## Exercise instructions
Can you rewrite the lines below, swapping "info icon" for "information icon" and leaving everything else unchanged?

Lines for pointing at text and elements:
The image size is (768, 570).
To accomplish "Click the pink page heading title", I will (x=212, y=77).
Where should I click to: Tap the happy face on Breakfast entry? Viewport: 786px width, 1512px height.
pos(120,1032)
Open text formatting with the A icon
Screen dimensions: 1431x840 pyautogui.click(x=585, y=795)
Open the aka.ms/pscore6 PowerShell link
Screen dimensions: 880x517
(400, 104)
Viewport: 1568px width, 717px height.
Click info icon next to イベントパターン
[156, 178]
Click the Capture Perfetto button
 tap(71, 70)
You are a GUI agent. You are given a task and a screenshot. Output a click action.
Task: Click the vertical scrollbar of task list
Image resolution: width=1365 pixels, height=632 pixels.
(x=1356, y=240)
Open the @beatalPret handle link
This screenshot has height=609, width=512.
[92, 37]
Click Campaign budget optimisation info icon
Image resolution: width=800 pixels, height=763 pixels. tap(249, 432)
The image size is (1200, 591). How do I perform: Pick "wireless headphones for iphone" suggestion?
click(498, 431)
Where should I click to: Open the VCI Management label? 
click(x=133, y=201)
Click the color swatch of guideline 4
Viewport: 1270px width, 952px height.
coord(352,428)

## Answer below
The image size is (768, 570).
To accomplish "Click the pink page heading title", I will (x=212, y=77).
Where should I click to: Tap the happy face on Breakfast entry? Viewport: 786px width, 1512px height.
pos(120,1032)
Open text formatting with the A icon
Screen dimensions: 1431x840 pyautogui.click(x=585, y=795)
Open the aka.ms/pscore6 PowerShell link
Screen dimensions: 880x517
(400, 104)
Viewport: 1568px width, 717px height.
Click information icon next to イベントパターン
[156, 178]
Click the Capture Perfetto button
 tap(71, 70)
You are a GUI agent. You are given a task and a screenshot. Output a click action.
Task: Click the vertical scrollbar of task list
Image resolution: width=1365 pixels, height=632 pixels.
(x=1356, y=240)
Open the @beatalPret handle link
This screenshot has height=609, width=512.
[92, 37]
Click Campaign budget optimisation information icon
Image resolution: width=800 pixels, height=763 pixels. tap(249, 432)
The image size is (1200, 591). How do I perform: Pick "wireless headphones for iphone" suggestion?
click(498, 431)
Where should I click to: Open the VCI Management label? 
click(x=133, y=201)
Click the color swatch of guideline 4
Viewport: 1270px width, 952px height.
coord(352,428)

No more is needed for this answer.